== Required tasks ==
A – Translate this sentence from the abstract below into Spanish: "There is limited insight into how the visual cortex represents natural movie stimuli that contain context-rich information."
B – According to the abstract below, what does Time-Series Representational Similarity Analysis (TSRSA) measure?

---------- Excerpt provided

Long-Range Feedback Spiking Network Captures Dynamic and Static Representations of the Visual Cortex under Movie Stimuli
–Neural Information Processing Systems
Deep neural networks (DNNs) are widely used models for investigating biological visual representations. However, existing DNNs are mostly designed to analyze neural responses to static images, relying on feedforward structures and lacking physiological neuronal mechanisms. There is limited insight into how the visual cortex represents natural movie stimuli that contain context-rich information. To address these problems, this work proposes the long-range feedback spiking network (LoRaFB-SNet), which mimics top-down connections between cortical regions and incorporates spike information processing mechanisms inherent to biological neurons. Taking into account the temporal dependence of representations under movie stimuli, we present Time-Series Representational Similarity Analysis (TSRSA) to measure the similarity between model representations and visual cortical representations of mice. LoRaFB-SNet exhibits the highest level of representational similarity, outperforming other well-known and leading alternatives across various experimental paradigms, especially when representing long movie stimuli. We further conduct experiments to quantify how temporal structures (dynamic information) and static textures (static information) of the movie stimuli influence representational similarity, suggesting that our model benefits from longrange feedback to encode context-dependent representations just like the brain. Altogether, LoRaFB-SNet is highly competent in capturing both dynamic and static representations of the mouse visual cortex and contributes to the understanding of movie processing mechanisms of the visual system.

--------------------
---------- Supplied material

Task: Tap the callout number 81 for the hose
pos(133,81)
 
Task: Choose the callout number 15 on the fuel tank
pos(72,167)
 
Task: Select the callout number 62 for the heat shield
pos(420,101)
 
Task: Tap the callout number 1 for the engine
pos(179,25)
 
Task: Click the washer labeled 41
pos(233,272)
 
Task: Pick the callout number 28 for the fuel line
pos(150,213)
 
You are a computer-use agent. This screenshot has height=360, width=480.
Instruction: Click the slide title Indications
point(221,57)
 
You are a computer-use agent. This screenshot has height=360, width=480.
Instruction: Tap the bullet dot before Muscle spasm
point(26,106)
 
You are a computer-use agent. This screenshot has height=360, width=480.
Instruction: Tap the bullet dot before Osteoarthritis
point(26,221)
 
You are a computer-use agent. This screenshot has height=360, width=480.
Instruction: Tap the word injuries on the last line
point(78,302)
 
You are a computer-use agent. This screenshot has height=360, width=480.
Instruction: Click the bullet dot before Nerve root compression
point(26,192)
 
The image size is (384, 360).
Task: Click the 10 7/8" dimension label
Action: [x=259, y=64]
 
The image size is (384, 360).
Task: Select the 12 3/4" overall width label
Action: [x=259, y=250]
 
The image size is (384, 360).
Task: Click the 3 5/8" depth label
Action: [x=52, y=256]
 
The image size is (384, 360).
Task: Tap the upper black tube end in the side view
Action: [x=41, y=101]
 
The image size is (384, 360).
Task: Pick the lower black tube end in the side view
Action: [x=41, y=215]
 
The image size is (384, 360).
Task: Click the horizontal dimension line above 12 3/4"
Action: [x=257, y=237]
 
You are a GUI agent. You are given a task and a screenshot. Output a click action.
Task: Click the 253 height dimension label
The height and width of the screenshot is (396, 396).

--------------------

== Task responses ==
A – Se sabe poco sobre cómo la corteza visual representa los estímulos de películas naturales que contienen información rica en contexto.

B – It measures the similarity between model representations and the visual cortical representations of mice.